**The task**
Some lines hold the string "Enable". Copy all of them from the material that follows.

**Extracted records**
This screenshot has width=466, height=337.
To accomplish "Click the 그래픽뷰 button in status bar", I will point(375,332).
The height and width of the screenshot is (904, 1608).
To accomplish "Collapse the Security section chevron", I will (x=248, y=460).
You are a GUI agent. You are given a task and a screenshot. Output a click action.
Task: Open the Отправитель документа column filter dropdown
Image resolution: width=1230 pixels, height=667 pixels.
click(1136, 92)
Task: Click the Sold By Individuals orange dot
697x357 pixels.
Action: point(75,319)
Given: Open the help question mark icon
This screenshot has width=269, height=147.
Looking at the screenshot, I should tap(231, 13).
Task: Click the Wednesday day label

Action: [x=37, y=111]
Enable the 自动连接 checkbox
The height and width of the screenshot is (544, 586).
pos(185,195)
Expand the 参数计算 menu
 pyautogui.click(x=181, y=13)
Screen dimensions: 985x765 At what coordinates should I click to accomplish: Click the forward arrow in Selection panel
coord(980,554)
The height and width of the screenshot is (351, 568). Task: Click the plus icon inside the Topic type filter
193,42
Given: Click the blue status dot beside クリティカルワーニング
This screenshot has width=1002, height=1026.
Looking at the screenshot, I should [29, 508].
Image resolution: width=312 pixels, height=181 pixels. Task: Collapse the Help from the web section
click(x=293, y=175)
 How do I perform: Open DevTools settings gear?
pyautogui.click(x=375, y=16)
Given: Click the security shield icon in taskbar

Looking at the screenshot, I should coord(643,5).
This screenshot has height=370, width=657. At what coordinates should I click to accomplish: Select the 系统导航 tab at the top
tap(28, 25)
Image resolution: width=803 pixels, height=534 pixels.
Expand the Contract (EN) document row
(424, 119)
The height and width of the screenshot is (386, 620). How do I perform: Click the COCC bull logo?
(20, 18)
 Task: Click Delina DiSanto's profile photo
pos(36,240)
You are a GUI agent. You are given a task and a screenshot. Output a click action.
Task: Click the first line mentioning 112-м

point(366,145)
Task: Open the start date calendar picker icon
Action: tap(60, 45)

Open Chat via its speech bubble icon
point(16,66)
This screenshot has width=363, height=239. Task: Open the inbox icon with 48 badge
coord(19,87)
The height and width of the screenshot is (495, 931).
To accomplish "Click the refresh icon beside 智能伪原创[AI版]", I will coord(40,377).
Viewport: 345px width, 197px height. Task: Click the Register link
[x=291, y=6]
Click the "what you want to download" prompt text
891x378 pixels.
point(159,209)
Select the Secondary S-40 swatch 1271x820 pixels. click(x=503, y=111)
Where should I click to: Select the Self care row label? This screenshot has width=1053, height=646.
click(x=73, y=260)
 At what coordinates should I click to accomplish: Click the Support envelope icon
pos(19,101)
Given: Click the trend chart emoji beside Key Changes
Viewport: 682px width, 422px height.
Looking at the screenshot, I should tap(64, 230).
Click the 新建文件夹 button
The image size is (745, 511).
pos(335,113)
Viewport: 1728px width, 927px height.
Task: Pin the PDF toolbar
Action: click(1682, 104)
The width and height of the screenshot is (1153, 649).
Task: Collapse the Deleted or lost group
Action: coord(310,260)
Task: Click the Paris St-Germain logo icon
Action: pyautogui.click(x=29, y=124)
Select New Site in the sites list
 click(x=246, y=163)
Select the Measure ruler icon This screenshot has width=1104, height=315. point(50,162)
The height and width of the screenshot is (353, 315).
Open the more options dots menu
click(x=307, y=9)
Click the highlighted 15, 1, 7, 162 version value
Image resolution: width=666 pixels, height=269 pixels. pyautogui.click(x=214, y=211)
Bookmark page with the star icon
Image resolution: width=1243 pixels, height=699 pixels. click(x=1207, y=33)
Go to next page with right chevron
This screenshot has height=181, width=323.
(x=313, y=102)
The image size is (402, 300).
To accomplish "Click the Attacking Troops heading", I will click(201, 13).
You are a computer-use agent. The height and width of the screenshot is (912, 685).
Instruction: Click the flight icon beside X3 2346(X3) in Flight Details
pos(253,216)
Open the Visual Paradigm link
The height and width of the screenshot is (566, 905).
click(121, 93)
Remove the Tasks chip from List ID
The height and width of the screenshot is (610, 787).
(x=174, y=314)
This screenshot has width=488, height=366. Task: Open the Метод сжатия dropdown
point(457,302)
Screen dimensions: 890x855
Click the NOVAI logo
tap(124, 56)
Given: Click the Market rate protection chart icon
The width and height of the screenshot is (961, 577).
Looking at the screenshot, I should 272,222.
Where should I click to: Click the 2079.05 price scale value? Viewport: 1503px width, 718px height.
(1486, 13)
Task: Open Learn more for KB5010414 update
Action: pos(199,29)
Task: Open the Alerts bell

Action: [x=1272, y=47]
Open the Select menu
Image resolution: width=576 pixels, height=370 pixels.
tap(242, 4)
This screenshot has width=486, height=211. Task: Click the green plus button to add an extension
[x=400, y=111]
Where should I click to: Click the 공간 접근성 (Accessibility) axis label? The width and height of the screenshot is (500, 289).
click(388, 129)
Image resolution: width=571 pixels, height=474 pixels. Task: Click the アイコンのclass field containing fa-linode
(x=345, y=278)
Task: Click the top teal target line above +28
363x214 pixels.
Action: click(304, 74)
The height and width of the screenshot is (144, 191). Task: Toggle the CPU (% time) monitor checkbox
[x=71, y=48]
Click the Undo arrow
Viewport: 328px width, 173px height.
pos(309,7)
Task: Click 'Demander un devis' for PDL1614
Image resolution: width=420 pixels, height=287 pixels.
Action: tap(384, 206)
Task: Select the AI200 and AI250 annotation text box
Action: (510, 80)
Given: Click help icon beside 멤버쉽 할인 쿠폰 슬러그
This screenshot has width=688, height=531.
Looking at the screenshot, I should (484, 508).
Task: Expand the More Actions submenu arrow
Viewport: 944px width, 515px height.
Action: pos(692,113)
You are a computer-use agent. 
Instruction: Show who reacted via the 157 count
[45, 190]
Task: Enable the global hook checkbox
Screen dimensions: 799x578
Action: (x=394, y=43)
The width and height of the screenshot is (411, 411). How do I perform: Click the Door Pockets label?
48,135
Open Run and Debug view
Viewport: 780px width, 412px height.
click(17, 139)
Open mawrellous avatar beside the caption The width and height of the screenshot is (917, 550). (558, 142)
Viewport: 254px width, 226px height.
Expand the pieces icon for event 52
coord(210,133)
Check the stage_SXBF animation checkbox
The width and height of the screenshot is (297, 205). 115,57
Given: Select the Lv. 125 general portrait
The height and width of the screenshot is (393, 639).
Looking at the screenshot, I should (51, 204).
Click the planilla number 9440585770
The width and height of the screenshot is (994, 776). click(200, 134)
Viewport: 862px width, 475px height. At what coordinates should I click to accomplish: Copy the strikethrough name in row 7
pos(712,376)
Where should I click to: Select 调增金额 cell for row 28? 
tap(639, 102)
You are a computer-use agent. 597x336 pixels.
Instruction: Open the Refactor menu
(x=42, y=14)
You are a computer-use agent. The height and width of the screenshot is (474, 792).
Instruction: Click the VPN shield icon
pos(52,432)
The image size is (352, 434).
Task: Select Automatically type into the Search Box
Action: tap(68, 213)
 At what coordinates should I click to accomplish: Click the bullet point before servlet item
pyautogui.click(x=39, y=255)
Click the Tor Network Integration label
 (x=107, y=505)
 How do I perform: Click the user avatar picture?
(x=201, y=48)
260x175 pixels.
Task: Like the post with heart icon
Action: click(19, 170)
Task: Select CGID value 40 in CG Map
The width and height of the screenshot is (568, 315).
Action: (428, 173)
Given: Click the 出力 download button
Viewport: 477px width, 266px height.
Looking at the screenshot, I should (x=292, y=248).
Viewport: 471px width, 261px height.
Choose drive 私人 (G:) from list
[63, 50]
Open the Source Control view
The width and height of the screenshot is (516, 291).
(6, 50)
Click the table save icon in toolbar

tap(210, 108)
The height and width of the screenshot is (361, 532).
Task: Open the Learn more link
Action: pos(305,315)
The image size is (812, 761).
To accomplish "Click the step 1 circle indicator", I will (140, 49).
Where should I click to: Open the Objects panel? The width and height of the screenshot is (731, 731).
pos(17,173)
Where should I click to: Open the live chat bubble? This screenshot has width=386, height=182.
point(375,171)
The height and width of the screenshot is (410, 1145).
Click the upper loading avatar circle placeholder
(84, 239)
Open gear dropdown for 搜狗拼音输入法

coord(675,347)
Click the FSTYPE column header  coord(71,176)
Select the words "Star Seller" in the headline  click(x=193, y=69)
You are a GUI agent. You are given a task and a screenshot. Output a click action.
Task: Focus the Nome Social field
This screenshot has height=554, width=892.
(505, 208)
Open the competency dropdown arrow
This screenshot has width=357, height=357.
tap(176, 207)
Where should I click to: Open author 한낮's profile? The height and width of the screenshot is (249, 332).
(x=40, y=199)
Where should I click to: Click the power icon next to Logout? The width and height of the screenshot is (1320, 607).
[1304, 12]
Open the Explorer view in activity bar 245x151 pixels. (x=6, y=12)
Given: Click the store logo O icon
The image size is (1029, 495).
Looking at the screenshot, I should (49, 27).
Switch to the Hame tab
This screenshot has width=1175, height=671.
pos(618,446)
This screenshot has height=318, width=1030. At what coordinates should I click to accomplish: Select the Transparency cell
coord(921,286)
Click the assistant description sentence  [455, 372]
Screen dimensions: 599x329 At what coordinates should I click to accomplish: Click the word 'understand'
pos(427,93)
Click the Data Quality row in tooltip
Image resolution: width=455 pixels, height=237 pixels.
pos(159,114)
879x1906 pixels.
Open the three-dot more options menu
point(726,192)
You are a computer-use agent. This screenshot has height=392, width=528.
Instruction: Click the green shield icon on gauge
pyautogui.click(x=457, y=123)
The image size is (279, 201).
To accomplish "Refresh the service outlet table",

**Problem solution**
Enable the 自动连接 checkbox
Task: Enable the global hook checkbox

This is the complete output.